Many people formed ill views of the ironwork in question. Almost always, the views of those people change to favorable views once they actually go up and see the ironwork. It's happened over and over again. Only a few seem to remain cynical. Their original cynicism/concerns seemed to be based on myth and projection, rather than the reality that they had not yet seen.
I saw the ladders in spring 2009, when construction was beginning, and went up and down them once, soon after they were completed. I understand why some might find them attractive and desirable, but remain critical of the lack of process before they were built, the insular and short-sighted behaviour of some climbers, the poor quality of what was built, and the lack of concern for public safety and property. Some evidently disagree in part or in whole.

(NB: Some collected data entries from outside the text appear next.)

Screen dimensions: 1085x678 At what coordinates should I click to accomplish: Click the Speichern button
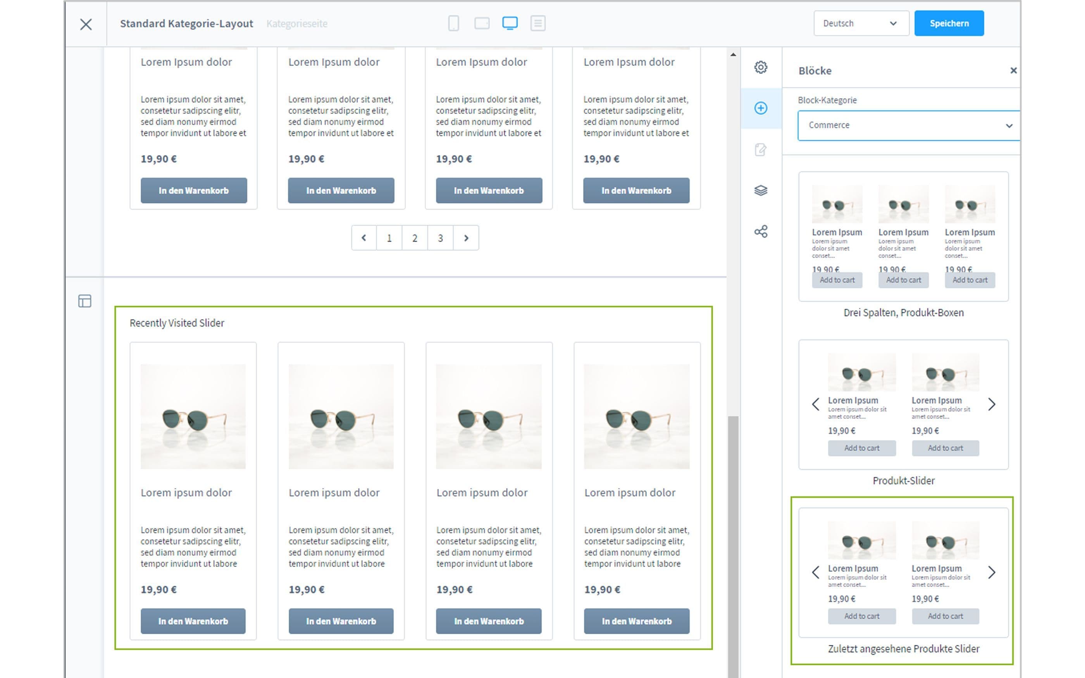tap(948, 23)
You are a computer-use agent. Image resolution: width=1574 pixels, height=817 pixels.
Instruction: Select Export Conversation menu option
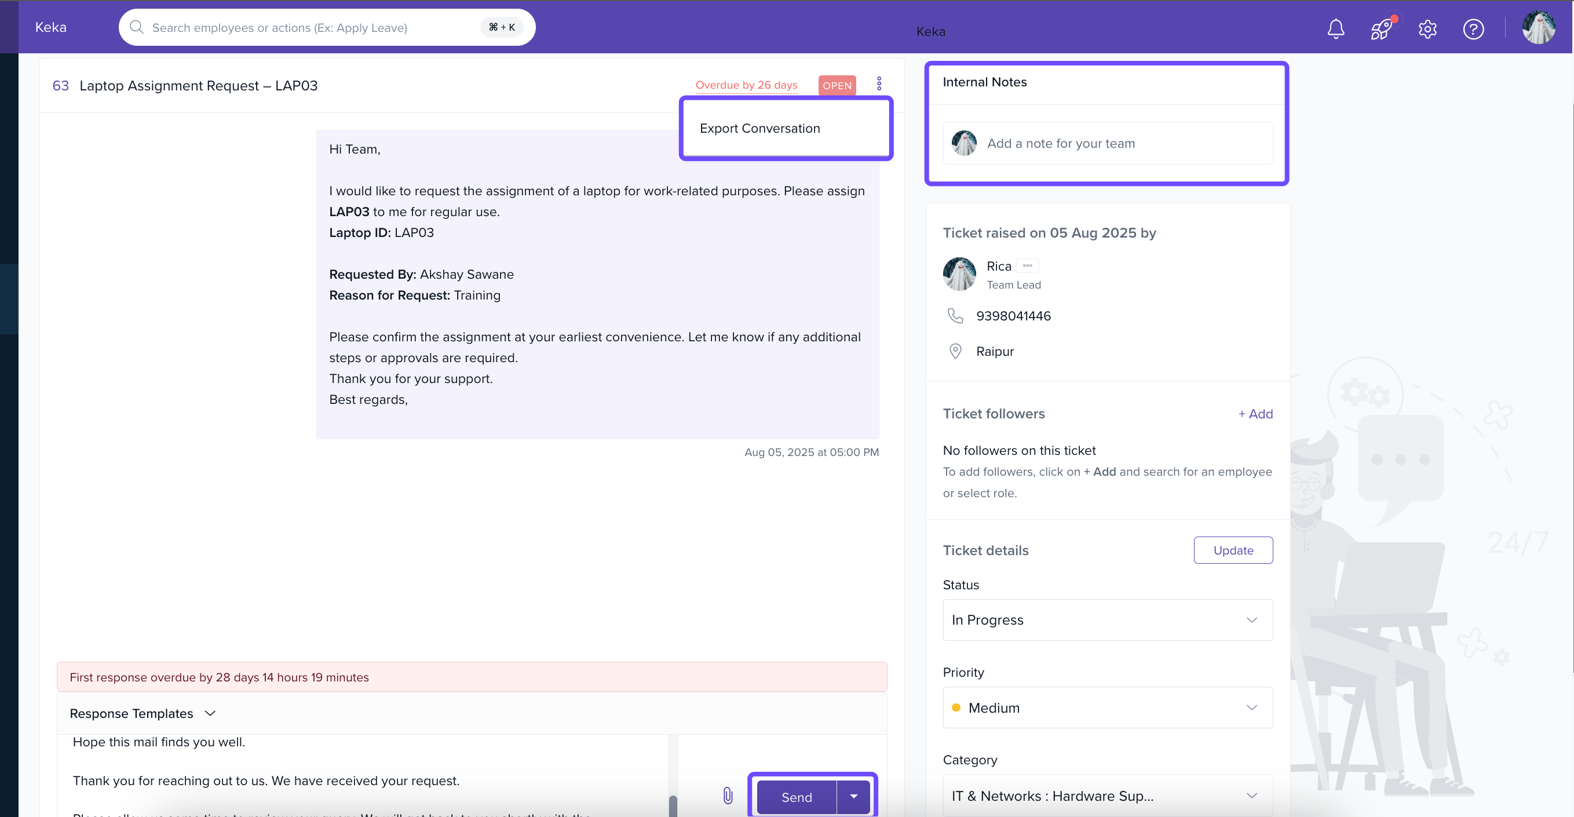[760, 128]
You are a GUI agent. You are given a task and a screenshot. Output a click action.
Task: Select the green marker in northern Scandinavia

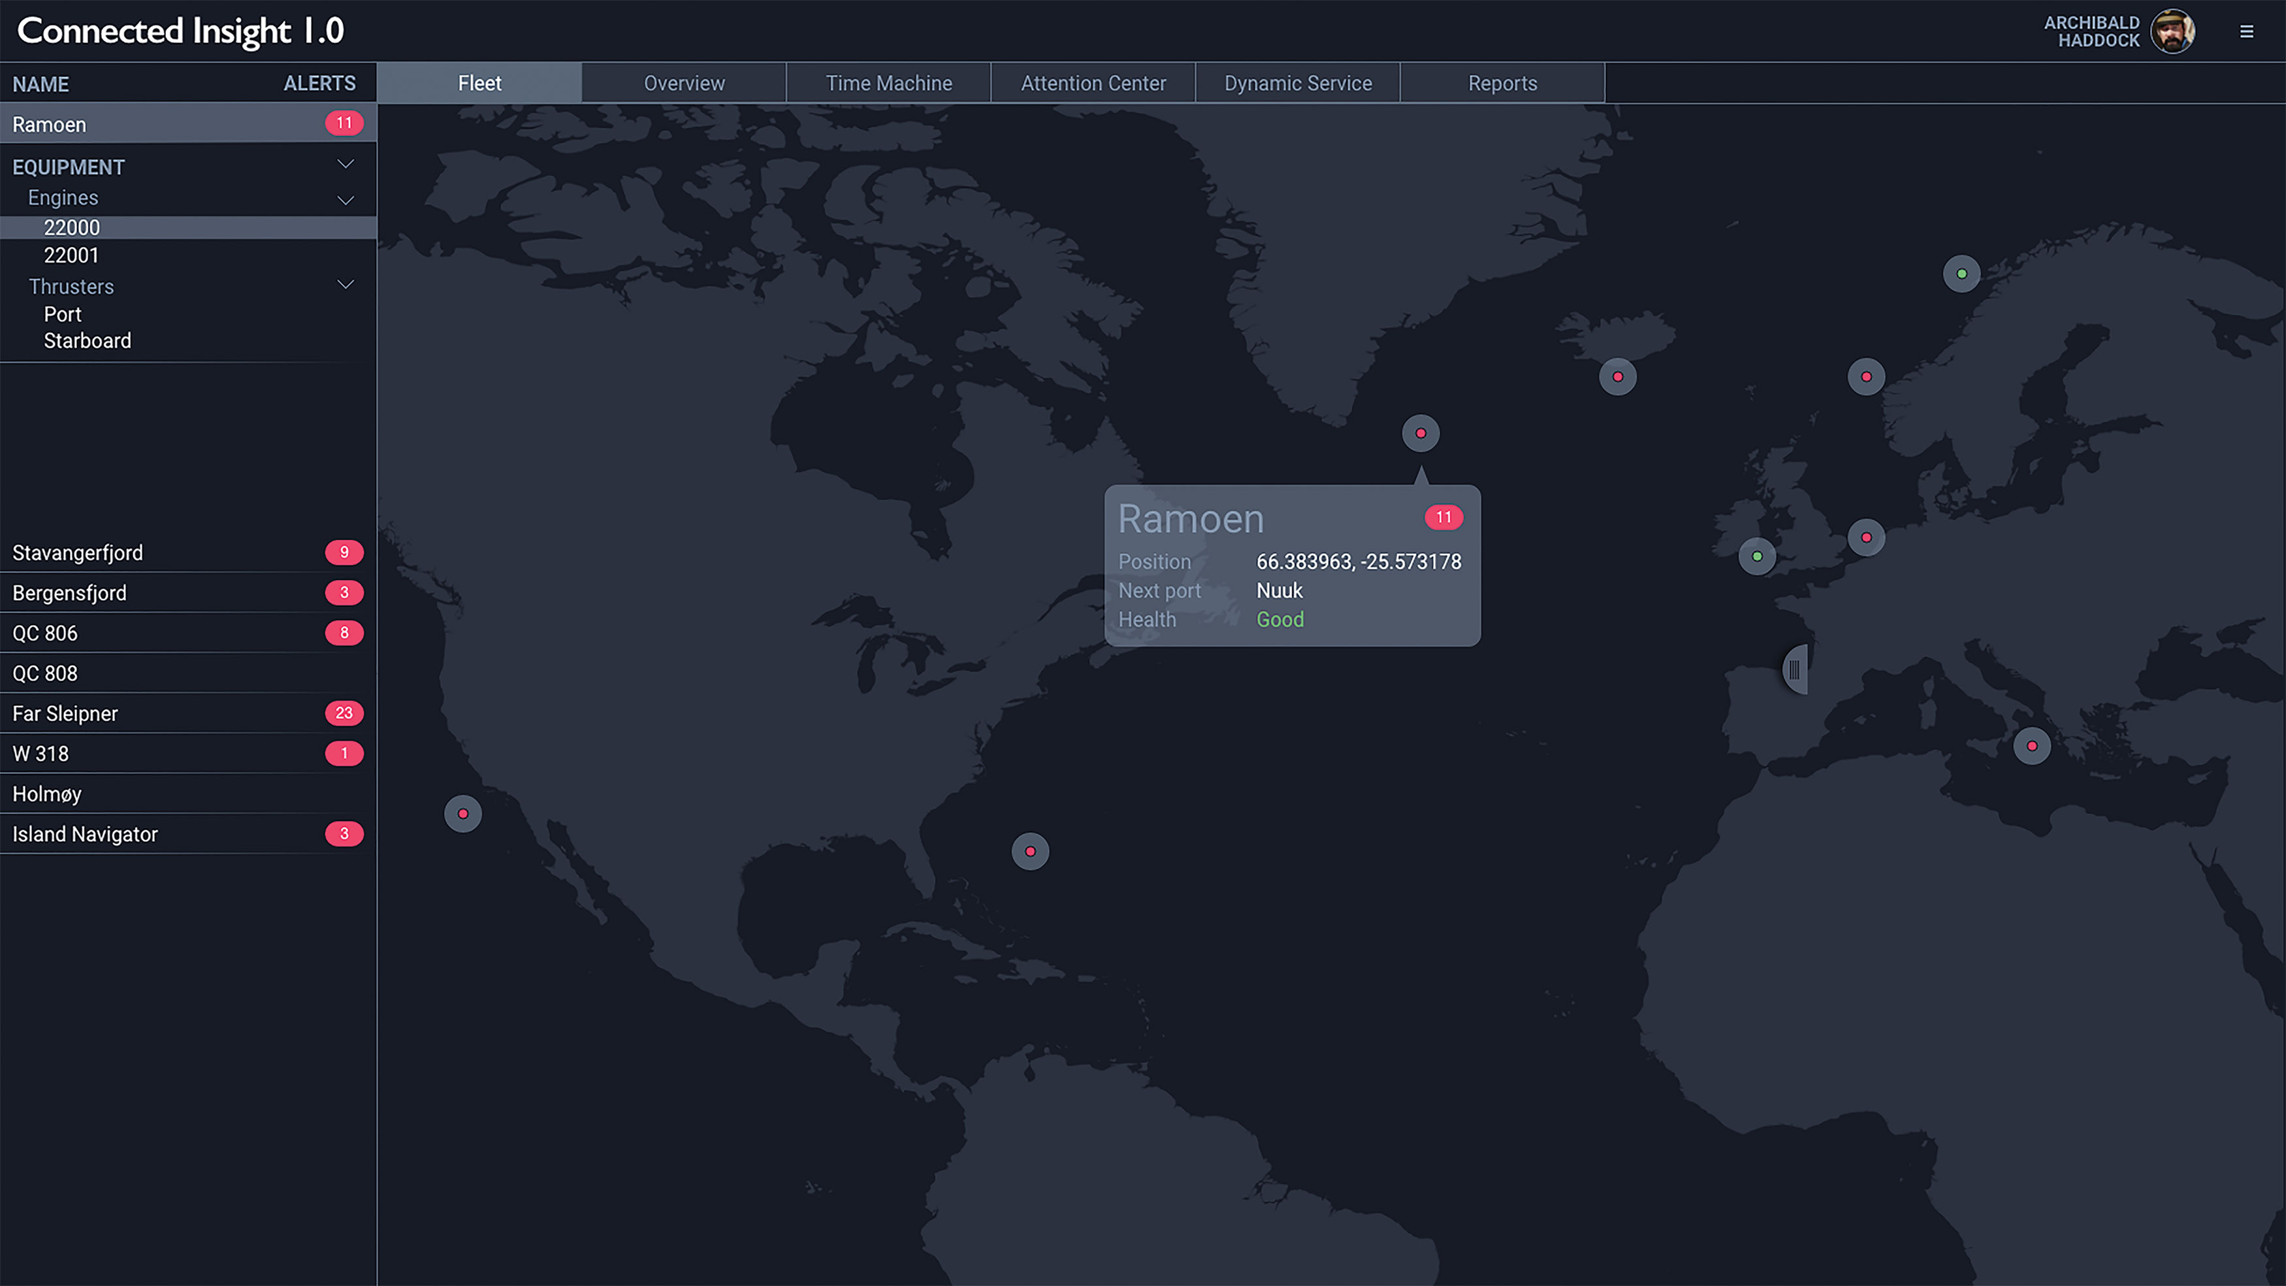[1961, 273]
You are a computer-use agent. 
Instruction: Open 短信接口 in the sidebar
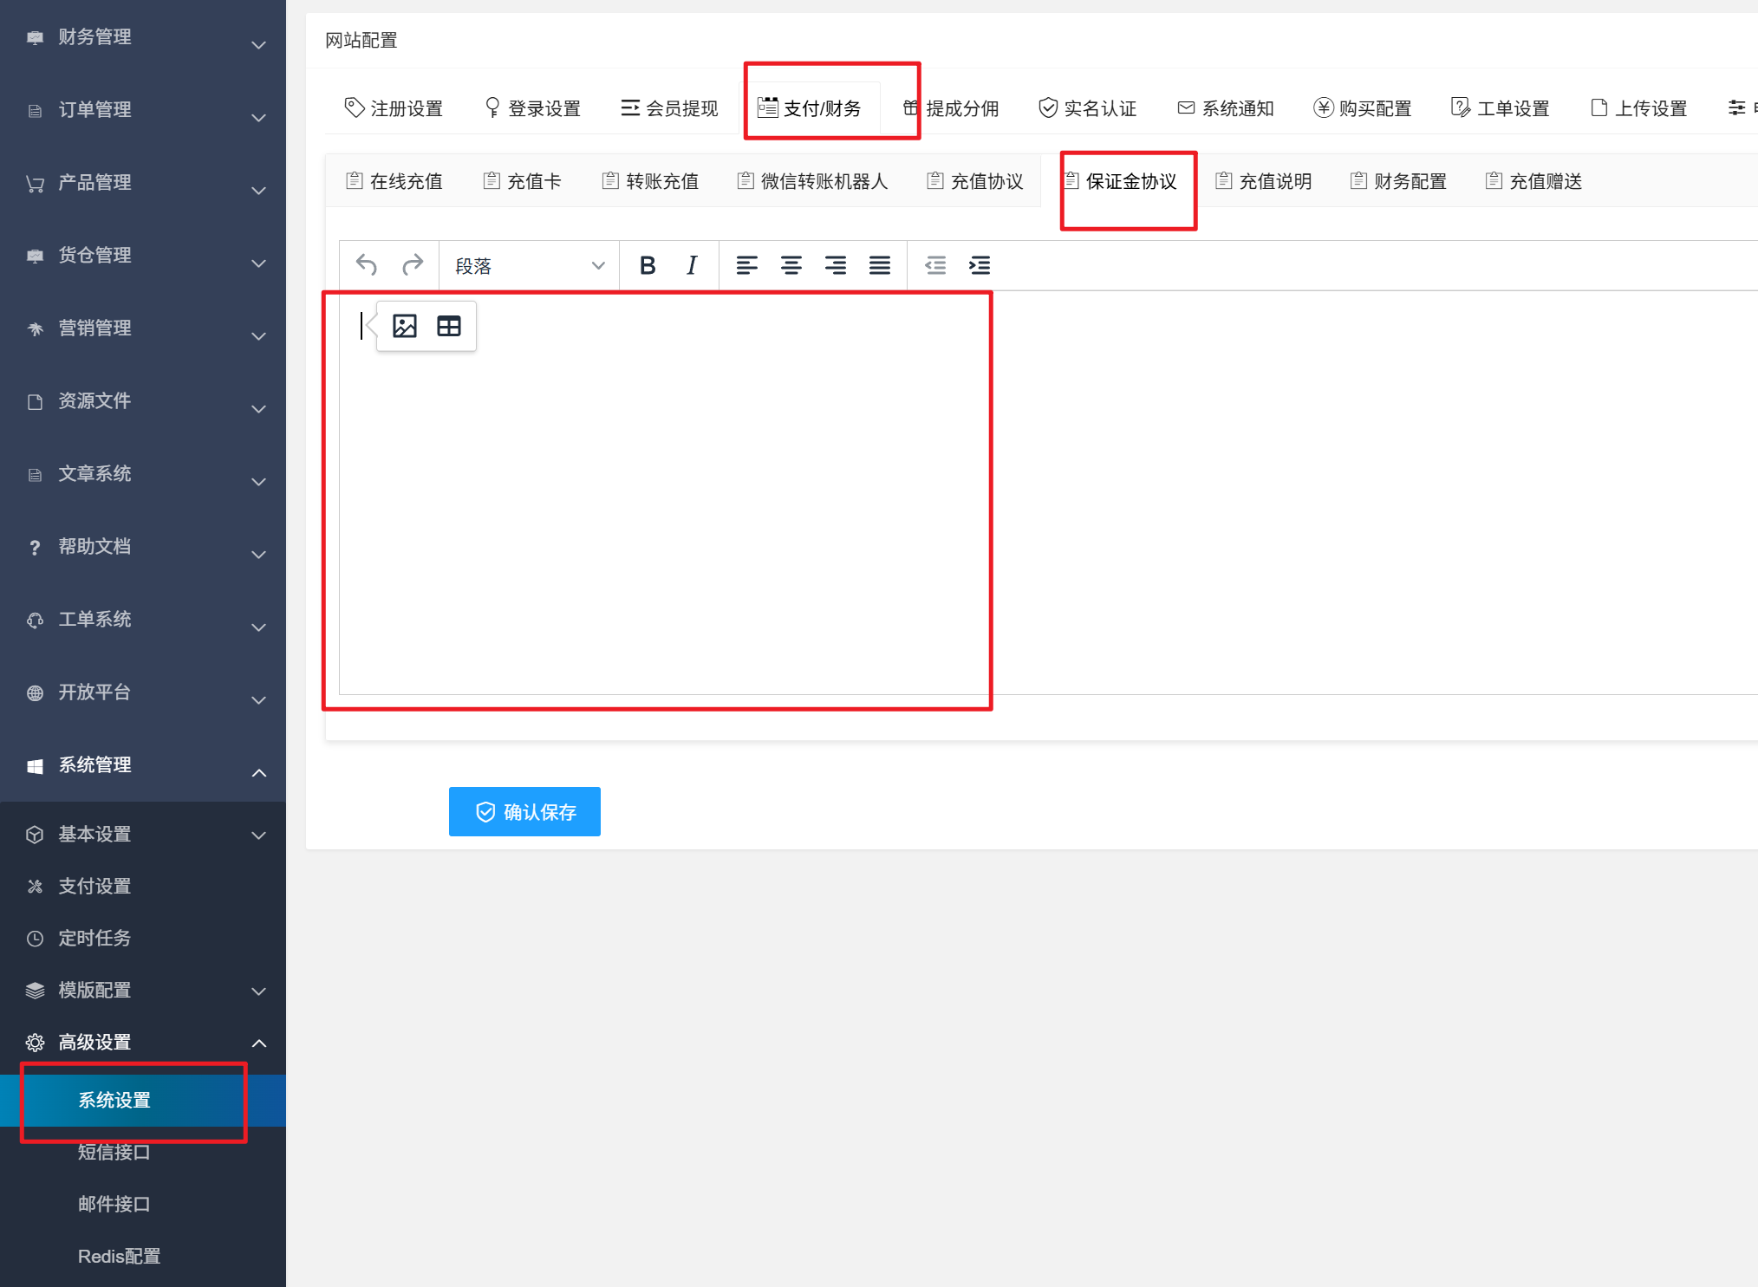(114, 1152)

Disagreement doesn't amount to 'cynicism', and such statements often suggest that the attacker has little cogent to say about the issue. Nor is the climbing community monolithic - we can in good faith disagree about important and less important matters, some of which are beyond our jurisdiction in any event.
There is always a need to be skeptical about development at climbing areas like the Chief, especially where commercial interests are involved or may benefit. For them, money usually comes first, rather than the park or the public. What will be our response when corporate interests propose a good quality via ferrata on the Chief, perhaps even after an appropriate planning process and amendment of the master plan? Did we defeat the gondola proposal, only to open the Chief up to death by ferrata?
I wonder if the difference is mostly in the label. "Via ferrata" sound bad to us. "Ladder" doesn't sound bad.
If stop using the "VF" language and just call Robin's route a ladder would everyone feel better?